* [Requirement]:
Answer these questions from the passage on synthetic camphor:
1. In what year did Schering develop its synthesis process?
2. What served as the basis for the synthesis?
3. What cut Germany's access to that material during World War I?
(Extract to read begins)
02: Container for “Japanese Refined Camphor,” possibly 1910–1940. Source: Powerhouse Collection, CC BY-NC-ND 4.0.
In 1905, the Berlin pharmacy company Schering developed a synthesis process aimed at replacing Japan’s natural camphor with a synthetic alternative, but initial efforts were too expensive and inefficient. Schering eventually solved this obstacle and established itself as a competitor in the international camphor market. However, the sea blockade and disrupted trade during World War I cut Germany’s access to the specific types of pine whose turpentine oil was the basis for the synthesis. Only after the war, with significant capital investment, did Schering re-establish itself and synthetic camphor in the market. Rather than being a simple case of “replacement,” the shift from natural to synthetic was therefore shaped over time by socio-political, economic, and diplomatic factors.
(Extract to read ends)
(Data extract begins)
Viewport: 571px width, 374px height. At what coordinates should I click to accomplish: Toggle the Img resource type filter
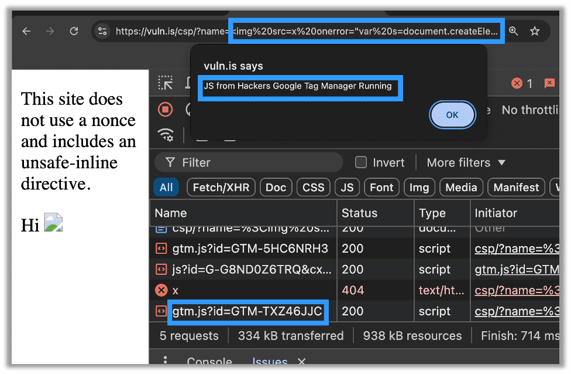click(419, 187)
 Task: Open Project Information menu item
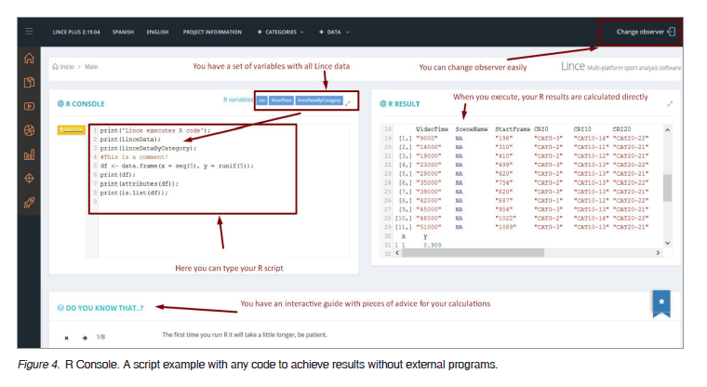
(Data extract ends)
* [Task output]:
1. 1905
2. Turpentine oil from specific types of pine
3. The sea blockade and disrupted trade